Burials at the pyramid

Two hundred or more sacrificial burials were found at the pyramid, believed to be carried out as part of the dedication of the temple.  The burials are grouped in various locations, the significance of which is not yet understood.  While there are burials of both men and women, the males outnumber the females.  The males were accompanied by the remains of weapons and accoutrements, such as necklaces of human teeth, that lead researchers to conclude that they were warriors, probably warriors in service to Teotihuacan rather than captives from opposing armies. The richness of the burial goods generally increases toward the center of the pyramid. At least three degrees of status have been identified, although there is no indication of a dead ruler or other obvious focal point.

Later discoveries

In late 2003 a tunnel beneath the Temple of the Feathered Serpent was accidentally discovered by Sergio Gómez Chávez and Julie Gazzola, archaeologists of the National Institute of Anthropology and History (INAH). After days of heavy rainstorm Gómez Chávez noticed that a nearly three-foot-wide sinkhole occurred near the foot of the temple pyramid.

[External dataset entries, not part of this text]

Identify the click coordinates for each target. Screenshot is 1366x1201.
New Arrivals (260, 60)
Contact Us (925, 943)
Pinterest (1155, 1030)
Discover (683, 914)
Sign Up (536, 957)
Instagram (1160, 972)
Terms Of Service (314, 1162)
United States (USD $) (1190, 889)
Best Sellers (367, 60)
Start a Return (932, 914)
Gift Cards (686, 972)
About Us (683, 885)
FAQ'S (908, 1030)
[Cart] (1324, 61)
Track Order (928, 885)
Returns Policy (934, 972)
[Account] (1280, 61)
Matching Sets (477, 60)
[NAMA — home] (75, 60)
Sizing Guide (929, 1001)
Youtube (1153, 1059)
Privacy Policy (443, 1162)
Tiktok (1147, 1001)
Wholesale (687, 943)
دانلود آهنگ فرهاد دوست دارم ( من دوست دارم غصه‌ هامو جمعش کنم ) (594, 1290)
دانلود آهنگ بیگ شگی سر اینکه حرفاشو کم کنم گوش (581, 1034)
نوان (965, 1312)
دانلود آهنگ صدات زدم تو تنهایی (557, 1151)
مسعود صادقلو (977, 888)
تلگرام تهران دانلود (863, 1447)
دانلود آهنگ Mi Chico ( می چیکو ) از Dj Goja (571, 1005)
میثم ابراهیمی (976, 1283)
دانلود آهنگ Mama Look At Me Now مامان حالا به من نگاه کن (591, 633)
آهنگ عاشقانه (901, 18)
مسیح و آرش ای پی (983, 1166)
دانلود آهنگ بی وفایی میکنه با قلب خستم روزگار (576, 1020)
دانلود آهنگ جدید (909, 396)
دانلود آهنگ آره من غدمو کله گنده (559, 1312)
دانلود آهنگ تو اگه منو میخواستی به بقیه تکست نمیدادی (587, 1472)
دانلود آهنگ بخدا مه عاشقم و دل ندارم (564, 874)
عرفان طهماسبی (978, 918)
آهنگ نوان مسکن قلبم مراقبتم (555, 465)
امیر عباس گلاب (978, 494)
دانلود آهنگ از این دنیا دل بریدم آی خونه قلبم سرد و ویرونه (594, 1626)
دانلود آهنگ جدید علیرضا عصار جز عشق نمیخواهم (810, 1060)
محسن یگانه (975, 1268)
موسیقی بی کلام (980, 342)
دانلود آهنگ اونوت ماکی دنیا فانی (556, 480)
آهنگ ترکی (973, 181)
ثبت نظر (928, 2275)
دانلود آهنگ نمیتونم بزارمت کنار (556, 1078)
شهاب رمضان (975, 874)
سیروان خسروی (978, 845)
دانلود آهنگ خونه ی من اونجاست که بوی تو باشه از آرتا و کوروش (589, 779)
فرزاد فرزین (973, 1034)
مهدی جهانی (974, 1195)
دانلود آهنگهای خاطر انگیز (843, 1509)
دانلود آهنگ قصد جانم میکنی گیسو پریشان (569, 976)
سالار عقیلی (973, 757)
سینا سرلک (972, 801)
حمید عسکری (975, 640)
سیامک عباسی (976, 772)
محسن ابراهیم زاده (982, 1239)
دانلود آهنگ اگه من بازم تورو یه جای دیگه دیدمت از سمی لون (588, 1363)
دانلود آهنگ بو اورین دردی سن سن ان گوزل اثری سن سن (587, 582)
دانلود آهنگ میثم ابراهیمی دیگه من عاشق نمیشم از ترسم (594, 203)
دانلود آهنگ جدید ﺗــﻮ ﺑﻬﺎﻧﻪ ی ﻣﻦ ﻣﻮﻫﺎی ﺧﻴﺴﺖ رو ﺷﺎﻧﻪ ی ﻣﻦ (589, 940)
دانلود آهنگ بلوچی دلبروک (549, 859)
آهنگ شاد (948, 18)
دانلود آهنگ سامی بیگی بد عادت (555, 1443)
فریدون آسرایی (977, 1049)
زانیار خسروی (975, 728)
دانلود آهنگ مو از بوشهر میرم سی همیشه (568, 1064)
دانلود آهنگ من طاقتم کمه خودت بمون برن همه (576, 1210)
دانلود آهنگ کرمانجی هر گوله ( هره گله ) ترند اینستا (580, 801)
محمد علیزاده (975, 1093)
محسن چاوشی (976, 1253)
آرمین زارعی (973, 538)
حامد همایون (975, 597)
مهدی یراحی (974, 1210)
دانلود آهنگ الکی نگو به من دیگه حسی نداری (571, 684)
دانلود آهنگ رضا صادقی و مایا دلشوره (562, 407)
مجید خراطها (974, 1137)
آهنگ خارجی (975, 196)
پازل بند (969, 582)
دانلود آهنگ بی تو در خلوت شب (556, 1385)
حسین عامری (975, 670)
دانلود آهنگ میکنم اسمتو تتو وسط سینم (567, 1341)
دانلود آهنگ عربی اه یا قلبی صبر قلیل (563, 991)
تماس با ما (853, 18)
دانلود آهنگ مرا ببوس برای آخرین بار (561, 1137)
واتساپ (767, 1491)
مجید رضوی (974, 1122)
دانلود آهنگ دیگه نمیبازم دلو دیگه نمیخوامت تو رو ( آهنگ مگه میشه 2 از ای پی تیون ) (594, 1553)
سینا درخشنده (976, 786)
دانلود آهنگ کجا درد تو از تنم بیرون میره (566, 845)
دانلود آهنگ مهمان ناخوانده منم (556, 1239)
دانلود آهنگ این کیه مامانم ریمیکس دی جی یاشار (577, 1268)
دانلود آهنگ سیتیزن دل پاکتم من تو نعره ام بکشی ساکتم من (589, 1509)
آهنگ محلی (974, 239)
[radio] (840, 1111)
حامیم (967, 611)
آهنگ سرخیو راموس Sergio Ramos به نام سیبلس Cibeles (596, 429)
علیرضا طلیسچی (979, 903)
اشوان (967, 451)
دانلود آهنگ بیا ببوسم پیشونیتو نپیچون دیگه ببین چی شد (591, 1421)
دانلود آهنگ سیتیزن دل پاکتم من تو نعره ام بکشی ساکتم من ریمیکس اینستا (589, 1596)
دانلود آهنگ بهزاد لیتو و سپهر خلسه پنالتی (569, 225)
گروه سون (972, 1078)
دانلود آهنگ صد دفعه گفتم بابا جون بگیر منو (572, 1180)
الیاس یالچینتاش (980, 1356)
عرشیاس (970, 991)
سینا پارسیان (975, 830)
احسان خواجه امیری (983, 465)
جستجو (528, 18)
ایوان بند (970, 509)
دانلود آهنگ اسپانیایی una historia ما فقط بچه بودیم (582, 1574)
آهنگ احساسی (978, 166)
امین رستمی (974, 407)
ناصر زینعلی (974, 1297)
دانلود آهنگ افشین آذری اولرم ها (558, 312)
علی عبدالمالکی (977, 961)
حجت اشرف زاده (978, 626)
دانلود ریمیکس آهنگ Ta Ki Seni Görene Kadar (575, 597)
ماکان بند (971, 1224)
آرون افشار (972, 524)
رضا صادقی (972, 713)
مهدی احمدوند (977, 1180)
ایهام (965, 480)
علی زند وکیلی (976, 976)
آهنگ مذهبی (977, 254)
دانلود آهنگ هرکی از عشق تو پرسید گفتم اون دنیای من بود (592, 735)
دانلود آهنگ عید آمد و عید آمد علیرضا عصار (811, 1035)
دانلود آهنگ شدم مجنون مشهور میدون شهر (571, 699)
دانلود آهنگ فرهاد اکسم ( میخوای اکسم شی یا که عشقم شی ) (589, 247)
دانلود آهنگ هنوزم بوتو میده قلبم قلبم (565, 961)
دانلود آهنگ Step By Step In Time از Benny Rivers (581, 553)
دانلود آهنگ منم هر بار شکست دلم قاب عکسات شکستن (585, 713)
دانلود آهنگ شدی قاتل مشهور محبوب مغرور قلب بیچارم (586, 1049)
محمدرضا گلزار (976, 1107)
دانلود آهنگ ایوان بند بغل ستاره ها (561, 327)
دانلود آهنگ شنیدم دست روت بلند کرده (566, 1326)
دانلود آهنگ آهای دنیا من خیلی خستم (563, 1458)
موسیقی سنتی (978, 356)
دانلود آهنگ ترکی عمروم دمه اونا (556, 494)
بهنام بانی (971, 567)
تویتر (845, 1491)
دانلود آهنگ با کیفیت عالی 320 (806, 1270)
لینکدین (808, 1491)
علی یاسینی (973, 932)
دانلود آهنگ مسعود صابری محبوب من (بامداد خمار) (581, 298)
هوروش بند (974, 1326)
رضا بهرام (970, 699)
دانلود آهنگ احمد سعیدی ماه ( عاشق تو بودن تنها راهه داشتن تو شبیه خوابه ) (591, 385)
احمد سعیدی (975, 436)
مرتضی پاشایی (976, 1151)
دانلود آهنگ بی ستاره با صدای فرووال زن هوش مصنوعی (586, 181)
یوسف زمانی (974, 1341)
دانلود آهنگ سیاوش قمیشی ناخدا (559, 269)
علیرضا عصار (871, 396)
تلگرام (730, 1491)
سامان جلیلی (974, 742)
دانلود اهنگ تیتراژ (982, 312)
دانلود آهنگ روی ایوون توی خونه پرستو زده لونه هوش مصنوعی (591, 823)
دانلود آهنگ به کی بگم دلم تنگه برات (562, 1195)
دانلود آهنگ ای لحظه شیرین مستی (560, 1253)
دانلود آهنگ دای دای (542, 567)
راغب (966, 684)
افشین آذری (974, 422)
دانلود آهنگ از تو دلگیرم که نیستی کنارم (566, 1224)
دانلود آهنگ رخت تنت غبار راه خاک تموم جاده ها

First trying to examine the hole with a flashlight from above Gómez could see only darkness, so tied with a line of heavy rope around his waist he was lowered by several colleagues, and descending into the murk he realized it was a perfectly cylindrical shaft. At the bottom he came to rest in apparently ancient construction – a man-made tunnel, blocked in both directions by immense stones. Gómez was aware that archaeologists had previously discovered a narrow tunnel underneath the Pyramid of the Sun, and supposed he was now observing a kind of similar mirror tunnel, leading to a subterranean chamber beneath Temple of the Feathered Serpent. He decided initially to elaborate a clear hypothesis and to obtain approval. Meanwhile, he erected a tent over the sinkhole to preserve it from the hundreds of thousands of tourists who visit Teotihuacán. Researchers reported that the tunnel was believed to have been sealed in 200 CE.

Preliminary planning of the exploration and fundraising took more than six years. Before the start of excavations, beginning in the early months of 2004, Dr. Victor Manuel Velasco Herrera determined with the help of ground-penetrating radar and a team of some 20 archaeologists and workers the approximate length of the tunnel and the presence of internal chambers. They scanned the earth under the Ciudadela, returning every afternoon to upload the results to Gómez's computers. By 2005, the digital map was complete. The archaeologists explored the tunnel with a remote-controlled robot called Tlaloc II-TC, equipped with an infrared camera and a laser scanner that generates 3D visualization to perform three dimensional register of the spaces beneath the temple. A small opening in the tunnel wall was made and the scanner captured the first images, 37 meters into the passage.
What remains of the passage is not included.